StrictMock

Often code we write depends on external things such as a database or a REST API. We can test our code allowing it to talk directly to those dependencies, but there are different reasons why we wouldn’t want to:

  • The dependency is available as a production environment only and we can’t let a test risk breaking production.
  • The dependency is not available on all environments the test is being executed, for example during a Continuous Integration build.
  • We want to test different scenarios, such as a valid response, error response or a timeout.

Mocks helps us achieve this goal when used in place of a real dependency. They need to respond conforming to the same interface exposed by the dependency, allowing us to configure canned responses to simulate the different scenarios we need. This must be true if we want to trust our test results.

Yet Another Mock?

Python unittest already provides us with Mock, PropertyMock, AsyncMock, MagicMock, NonCallableMagicMock… each for a specific use case. To understand what StrictMock brings to the table, let’s start by looking at Python’s mocks.

**What this exercise asks**
- A) Reproduce the StrictMock excerpt word for word, starting at "Often code we" and stopping after "Continuous Integration build.".
- B) Write what comes next in the StrictMock excerpt, picking up after its final sentence.

**Collected material**
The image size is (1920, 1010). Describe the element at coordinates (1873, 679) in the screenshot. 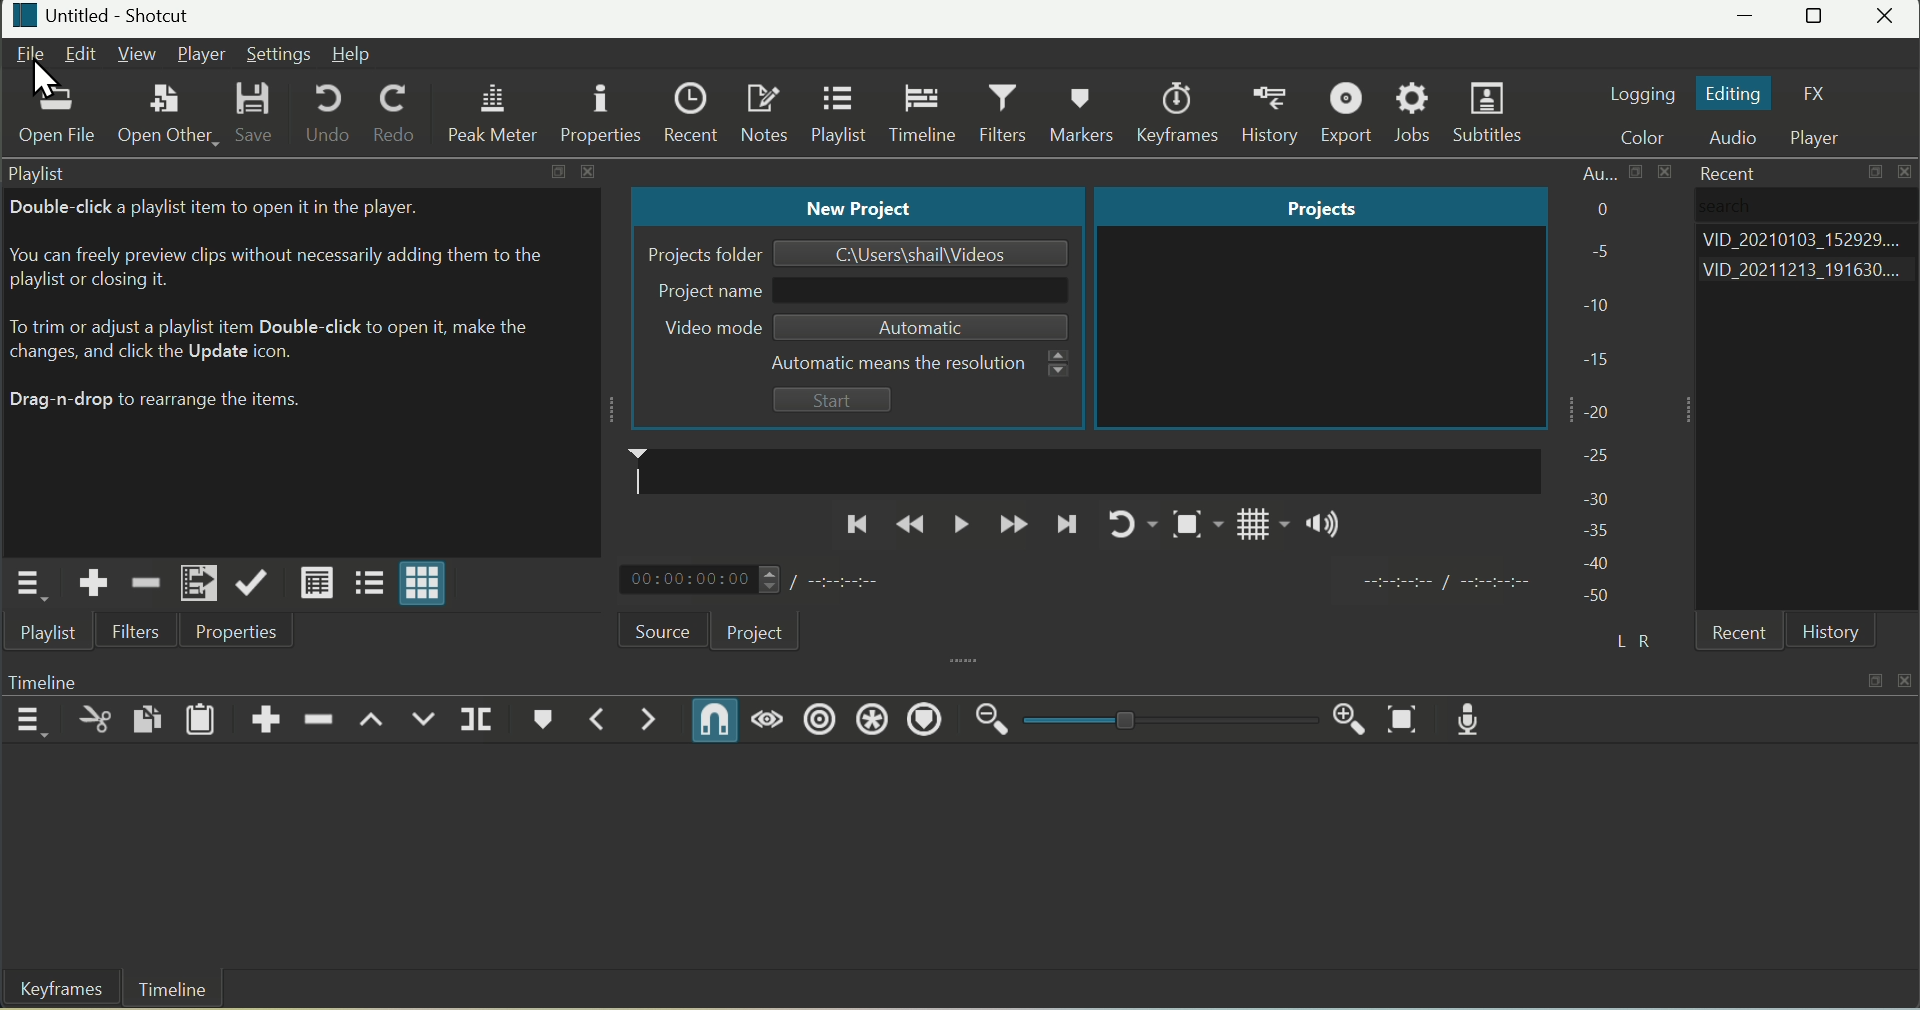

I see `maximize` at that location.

**Per-task outputs**
- A)
Often code we write depends on external things such as a database or a REST API. We can test our code allowing it to talk directly to those dependencies, but there are different reasons why we wouldn’t want to:

  • The dependency is available as a production environment only and we can’t let a test risk breaking production.
  • The dependency is not available on all environments the test is being executed, for example during a Continuous Integration build.

- B)
Let’s pretend we depend on a Calculator class and we want to create a mock for it:

In [1]: from unittest.mock import Mock

In [2]: class Calculator:
   ...:   def is_odd(self, x):
   ...:     return bool(x % 2)
   ...:

In [3]: mock = Mock(Calculator)

In [4]: mock.is_odd(2)
Out[4]: <Mock name='mock.is_odd()' id='140674180253512'>

In [5]: bool(mock.is_odd(2))
Out[5]: True

In [6]: mock.is_odd(2, 'invalid')
Out[6]: <Mock name='mock.is_odd()' id='140674180253512'>

Wow! The calculator mock is lying to us telling that 2 is odd! And worse: we are able to violate the method signature without issues! How can we trust our tests with mocks like this? This is precisely the kind of problem StrictMock solves!

Note

Since Python 3.7 we can seal mocks. This helps, but as you will see, StrictMock has a lot unpaired functionality.

A Mock You Can Trust

StrictMock allows you to create mocks of instances of a given template class. Its default is not to give arbitrary canned responses, but rather be clear that it is missing some configuration:

In [1]: from testslide import StrictMock

In [2]: class Calculator:
   ...:     def is_odd(self, x):
   ...:         return bool(x % 2)
   ...:

In [3]: mock = StrictMock(template=Calculator)

In [4]: mock.is_odd(2)
(...)
UndefinedAttribute: 'is_odd' is not defined.
<StrictMock 0x7F17E06C7310 template=__main__.Calculator> must have a value defined for this attribute if it is going to be accessed.

So, let’s define is_odd method:

In [5]: mock.is_odd = lambda number: False

In [6]: mock.is_odd(2)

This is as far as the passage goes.